A expectativa do governo, no curto prazo, é de que o dólar retome a trajetória de alta frente o real. Ainda assim, Mantega preferiu não arriscar quanto ao que vai ocorrer com a taxa de câmbio a partir de agora. ;A cada momento você examina de onde vem as pressões. O dólar é flutuante, não dá para dizer quanto vai variar. Sofre influências internas e externas. Temos de observar;, explicou.
Para Mário Paiva, analista da corretora BGC Liquidez, as limitações impostas ontem aos bancos são um sinal de que mais ações podem vir pela frente. ;Essas regras transmitem o recado de que o ministro Mantega quis dar, de que o governo têm infinitas medidas para adotar. Essa, a princípio, foi benéfica para o bom andamento da economia;, avaliou. O ministro também considerou as medidas positivas. ;São quase como uma taxação para o excesso de posição vendida. Estão na direção correta;, afirmou Mantega.
Nas contas do governo, os bancos não estarão dispostos a fazer o depósito compulsório para posições vendidas acima de US$ 3 bilhões ou superiores ao capital de referência das instituições (montante guardado para fazer frente aos riscos). A hipótese com que a equipe econômica trabalha é de que todas as instituições reduzirão suas apostas no mínimo até o limite exigido pelo BC, já que os depósitos obrigatórios não serão remunerados.
Mantega explicou ainda, que ontem, após as medidas, a cotação do dólar começou a se formar no mercado futuro, e não no à vista. Os operadores começaram a mudar suas apostas esperando que o dólar se valorize até que se conclua o prazo para que os bancos se adaptem às novas regras, em abril. (VM)
China admite flexibilizar o câmbio
Pequim ; O Banco Central chinês se comprometeu ontem a aumentar a flexibilidade da sua taxa de câmbio, para corrigir distorções provocadas por sua moeda, o iuan, no comércio internacional.
A promessa veio dias antes de o presidente Hu Jintao se encontrar, nos Estados Unidos, com o presidente Barack Obama. Os dois países são os principais protagonistas de uma guerra cambial, que tem provocado estragos em economias como o Brasil, onde as taxas de juros são elevadas para combater a inflação.
A flexibilização no sistema cambial chinês é um pleito dos Estados Unidos e de outros países ocidentais, que reclamam da perda de mercado para os produtos do país asiático.
Mas os EUA também têm uma grande parcela de culpa, porque vêm injetando bilhões de dólares na sua economia, com o intuito de tirá-la do atoleiro. Ao inundar o mundo de dólares, o governo norte-americano acaba contribuindo para a queda de preços, o que favorece as suas exportações e corrige um de seus graves problemas, o deficit comercial.
Desconfiança
;Reforçaremos a flexibilidade da taxa de câmbio e manteremos a taxa do iuan em um nível razoável e equilibrado;, indicou o Banco Popular da China em um comunicado. Hu Jintao será recebido por Obama no próximo 19 de janeiro. A expectativa é grande e poucos acreditam na real disposição da China de abrir mão de parte do mercado internacional.

→ Registros fornecidos
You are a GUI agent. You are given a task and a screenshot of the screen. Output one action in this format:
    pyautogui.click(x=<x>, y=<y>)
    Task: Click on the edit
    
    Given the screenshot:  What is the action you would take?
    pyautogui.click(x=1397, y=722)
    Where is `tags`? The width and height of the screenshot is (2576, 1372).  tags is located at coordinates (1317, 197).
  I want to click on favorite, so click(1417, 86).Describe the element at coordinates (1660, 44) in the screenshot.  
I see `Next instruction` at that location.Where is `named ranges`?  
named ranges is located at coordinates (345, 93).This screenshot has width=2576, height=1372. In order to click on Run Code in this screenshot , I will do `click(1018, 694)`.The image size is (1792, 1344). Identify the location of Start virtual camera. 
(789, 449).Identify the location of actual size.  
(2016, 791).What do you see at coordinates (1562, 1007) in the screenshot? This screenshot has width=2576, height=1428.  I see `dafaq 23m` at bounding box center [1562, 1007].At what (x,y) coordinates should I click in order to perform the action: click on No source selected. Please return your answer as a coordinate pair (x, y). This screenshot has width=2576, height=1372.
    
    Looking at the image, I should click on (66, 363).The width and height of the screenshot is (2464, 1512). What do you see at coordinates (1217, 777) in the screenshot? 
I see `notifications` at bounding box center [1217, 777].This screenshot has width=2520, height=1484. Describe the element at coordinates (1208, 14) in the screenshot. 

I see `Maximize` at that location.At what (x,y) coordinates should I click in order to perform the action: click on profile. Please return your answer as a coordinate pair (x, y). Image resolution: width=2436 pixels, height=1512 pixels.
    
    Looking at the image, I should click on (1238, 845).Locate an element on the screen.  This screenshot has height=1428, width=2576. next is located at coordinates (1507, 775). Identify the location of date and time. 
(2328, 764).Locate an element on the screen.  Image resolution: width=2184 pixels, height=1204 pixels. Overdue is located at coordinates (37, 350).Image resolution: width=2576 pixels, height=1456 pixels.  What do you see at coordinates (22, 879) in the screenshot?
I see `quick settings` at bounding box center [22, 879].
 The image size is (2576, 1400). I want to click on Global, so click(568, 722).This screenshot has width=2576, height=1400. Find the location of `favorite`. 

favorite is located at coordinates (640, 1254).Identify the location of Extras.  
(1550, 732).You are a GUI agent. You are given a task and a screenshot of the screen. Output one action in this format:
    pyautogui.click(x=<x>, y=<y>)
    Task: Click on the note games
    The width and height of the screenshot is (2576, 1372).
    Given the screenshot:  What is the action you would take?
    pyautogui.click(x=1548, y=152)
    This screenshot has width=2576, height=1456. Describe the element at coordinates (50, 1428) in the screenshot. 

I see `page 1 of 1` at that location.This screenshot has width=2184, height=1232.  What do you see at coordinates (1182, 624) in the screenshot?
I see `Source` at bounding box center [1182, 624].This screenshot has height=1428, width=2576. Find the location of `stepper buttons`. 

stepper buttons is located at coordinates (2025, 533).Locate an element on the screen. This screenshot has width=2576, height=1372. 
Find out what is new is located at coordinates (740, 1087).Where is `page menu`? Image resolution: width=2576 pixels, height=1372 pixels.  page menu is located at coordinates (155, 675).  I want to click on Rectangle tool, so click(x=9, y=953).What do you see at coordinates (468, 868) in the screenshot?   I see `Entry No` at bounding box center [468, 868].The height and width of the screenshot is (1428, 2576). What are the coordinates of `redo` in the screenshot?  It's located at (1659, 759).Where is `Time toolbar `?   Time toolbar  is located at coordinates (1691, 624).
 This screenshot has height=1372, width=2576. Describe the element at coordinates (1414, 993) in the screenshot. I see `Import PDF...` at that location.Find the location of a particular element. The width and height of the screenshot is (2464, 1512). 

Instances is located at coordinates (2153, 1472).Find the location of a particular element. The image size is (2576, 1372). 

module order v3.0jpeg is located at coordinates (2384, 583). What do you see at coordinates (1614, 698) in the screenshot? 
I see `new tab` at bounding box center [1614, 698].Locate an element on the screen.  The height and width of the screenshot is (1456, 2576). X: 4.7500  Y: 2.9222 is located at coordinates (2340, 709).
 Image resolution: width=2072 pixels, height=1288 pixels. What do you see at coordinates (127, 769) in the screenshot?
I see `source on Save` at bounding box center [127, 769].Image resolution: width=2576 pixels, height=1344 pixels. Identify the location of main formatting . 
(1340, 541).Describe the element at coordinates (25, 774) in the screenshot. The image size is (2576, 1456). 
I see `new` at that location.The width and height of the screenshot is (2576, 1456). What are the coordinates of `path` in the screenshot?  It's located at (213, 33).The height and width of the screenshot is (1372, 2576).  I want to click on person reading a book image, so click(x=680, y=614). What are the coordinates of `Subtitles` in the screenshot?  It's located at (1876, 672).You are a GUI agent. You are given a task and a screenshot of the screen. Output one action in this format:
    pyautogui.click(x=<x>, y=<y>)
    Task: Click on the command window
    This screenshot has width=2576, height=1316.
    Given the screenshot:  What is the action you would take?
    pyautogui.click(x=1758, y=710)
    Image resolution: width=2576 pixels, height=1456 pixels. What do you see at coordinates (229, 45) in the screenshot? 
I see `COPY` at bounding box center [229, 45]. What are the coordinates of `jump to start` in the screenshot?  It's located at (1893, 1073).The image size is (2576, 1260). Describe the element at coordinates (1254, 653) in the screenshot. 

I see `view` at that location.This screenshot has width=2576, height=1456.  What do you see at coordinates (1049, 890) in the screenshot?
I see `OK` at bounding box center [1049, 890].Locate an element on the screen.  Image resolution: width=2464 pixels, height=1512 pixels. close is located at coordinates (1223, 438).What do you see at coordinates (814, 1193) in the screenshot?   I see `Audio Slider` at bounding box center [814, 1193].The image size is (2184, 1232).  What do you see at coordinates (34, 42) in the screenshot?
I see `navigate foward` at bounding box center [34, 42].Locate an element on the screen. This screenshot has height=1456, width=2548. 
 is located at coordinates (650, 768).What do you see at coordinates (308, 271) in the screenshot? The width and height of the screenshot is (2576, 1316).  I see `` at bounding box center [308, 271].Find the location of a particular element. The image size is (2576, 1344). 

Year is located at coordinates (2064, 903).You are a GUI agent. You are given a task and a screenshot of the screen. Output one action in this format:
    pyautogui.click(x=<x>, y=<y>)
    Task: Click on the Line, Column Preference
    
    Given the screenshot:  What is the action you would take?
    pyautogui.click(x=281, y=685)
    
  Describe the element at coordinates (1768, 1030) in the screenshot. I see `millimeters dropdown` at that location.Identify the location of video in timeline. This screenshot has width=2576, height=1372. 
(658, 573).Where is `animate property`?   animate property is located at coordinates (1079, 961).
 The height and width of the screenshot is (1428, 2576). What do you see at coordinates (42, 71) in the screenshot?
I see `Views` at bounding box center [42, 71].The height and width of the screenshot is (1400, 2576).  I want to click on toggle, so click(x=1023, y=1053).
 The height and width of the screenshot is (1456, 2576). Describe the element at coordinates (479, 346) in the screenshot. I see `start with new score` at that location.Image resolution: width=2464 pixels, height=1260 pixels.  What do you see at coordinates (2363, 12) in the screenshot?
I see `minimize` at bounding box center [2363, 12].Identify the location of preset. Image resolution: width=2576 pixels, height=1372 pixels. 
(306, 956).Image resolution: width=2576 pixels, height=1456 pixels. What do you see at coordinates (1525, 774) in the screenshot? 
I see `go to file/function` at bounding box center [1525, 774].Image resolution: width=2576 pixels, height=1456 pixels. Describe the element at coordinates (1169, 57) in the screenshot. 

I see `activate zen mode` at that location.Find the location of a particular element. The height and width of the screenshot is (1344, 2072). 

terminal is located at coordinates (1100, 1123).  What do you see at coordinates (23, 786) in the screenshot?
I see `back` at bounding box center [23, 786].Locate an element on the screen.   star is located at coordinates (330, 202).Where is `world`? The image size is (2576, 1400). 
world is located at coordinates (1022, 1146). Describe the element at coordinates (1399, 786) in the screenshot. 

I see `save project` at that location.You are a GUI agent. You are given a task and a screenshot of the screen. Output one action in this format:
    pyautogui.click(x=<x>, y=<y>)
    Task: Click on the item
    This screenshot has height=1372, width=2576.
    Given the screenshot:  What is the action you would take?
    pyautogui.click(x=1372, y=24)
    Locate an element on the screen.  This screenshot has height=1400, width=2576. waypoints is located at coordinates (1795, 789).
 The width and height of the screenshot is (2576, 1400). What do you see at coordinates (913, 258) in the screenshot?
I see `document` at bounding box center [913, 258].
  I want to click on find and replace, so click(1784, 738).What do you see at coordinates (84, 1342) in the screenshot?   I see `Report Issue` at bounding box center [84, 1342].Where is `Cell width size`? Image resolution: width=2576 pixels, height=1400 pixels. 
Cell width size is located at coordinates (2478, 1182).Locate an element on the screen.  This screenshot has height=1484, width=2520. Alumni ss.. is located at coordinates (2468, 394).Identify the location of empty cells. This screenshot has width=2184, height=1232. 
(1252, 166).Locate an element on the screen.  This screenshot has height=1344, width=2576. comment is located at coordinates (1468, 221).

→ Teste sua compreensão
**a)** De acordo com o texto fornecido, em que data Hu Jintao será recebido por Obama?
**b)** Por favor, transcreva do texto fornecido o trecho entre "Para Mário Paiva, analista" e "correta;, afirmou Mantega.", inclusive.

→ Respostas por tarefa
**a)** No próximo 19 de janeiro.

**b)**
Para Mário Paiva, analista da corretora BGC Liquidez, as limitações impostas ontem aos bancos são um sinal de que mais ações podem vir pela frente. ;Essas regras transmitem o recado de que o ministro Mantega quis dar, de que o governo têm infinitas medidas para adotar. Essa, a princípio, foi benéfica para o bom andamento da economia;, avaliou. O ministro também considerou as medidas positivas. ;São quase como uma taxação para o excesso de posição vendida. Estão na direção correta;, afirmou Mantega.